▶ [Task directions]
For this exercise, transcribe all the entries exactly as given and omit the images.

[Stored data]

....

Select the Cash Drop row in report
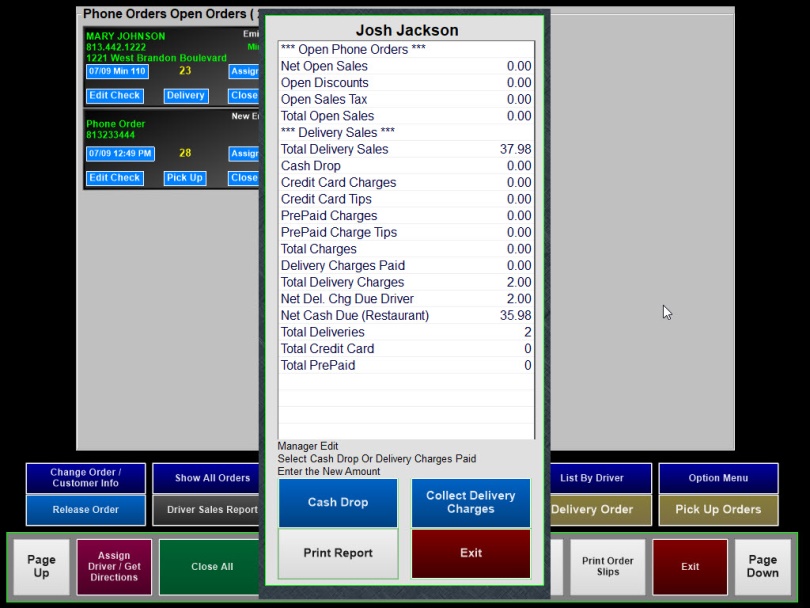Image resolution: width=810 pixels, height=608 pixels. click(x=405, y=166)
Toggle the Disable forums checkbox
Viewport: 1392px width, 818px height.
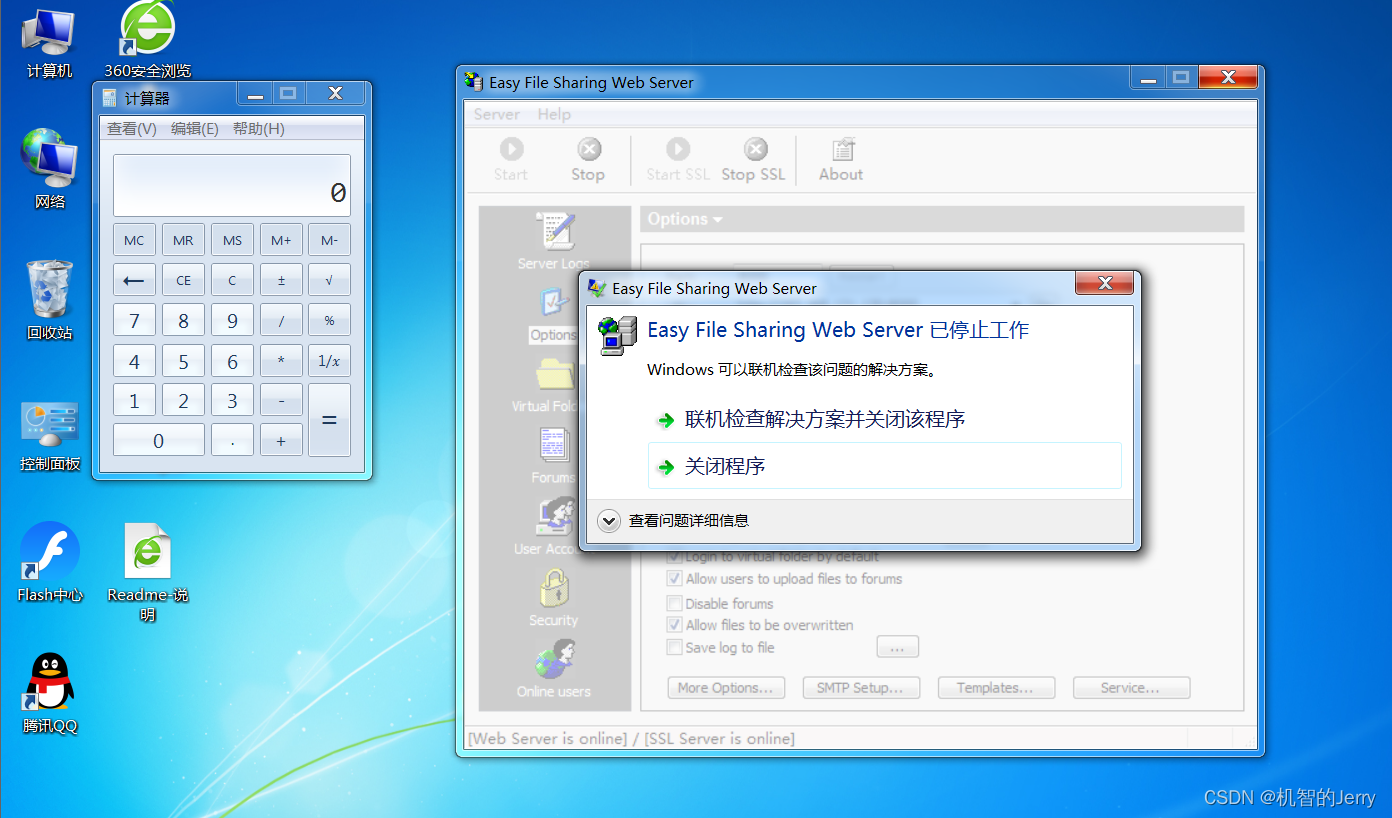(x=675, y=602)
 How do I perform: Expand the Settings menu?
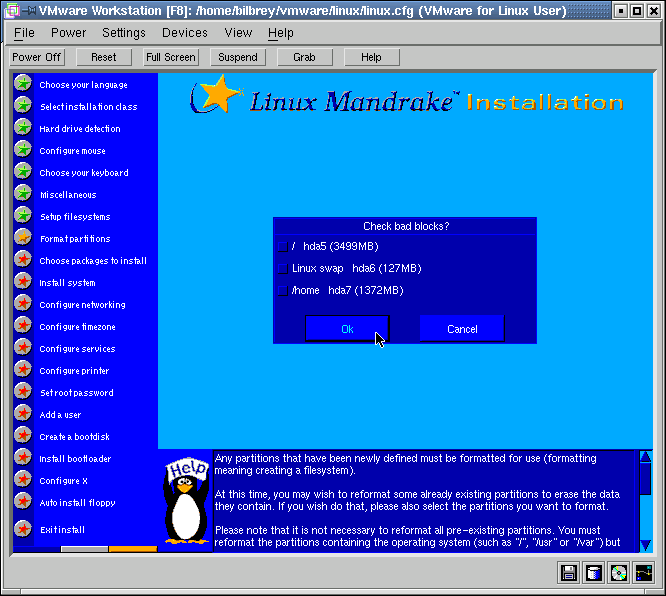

....

▶ [Task response]
Select the Cash Drop row in report
Image resolution: width=810 pixels, height=608 pixels. click(x=405, y=166)
Toggle the Disable forums checkbox
Viewport: 1392px width, 818px height.
(x=675, y=602)
 How do I perform: Expand the Settings menu?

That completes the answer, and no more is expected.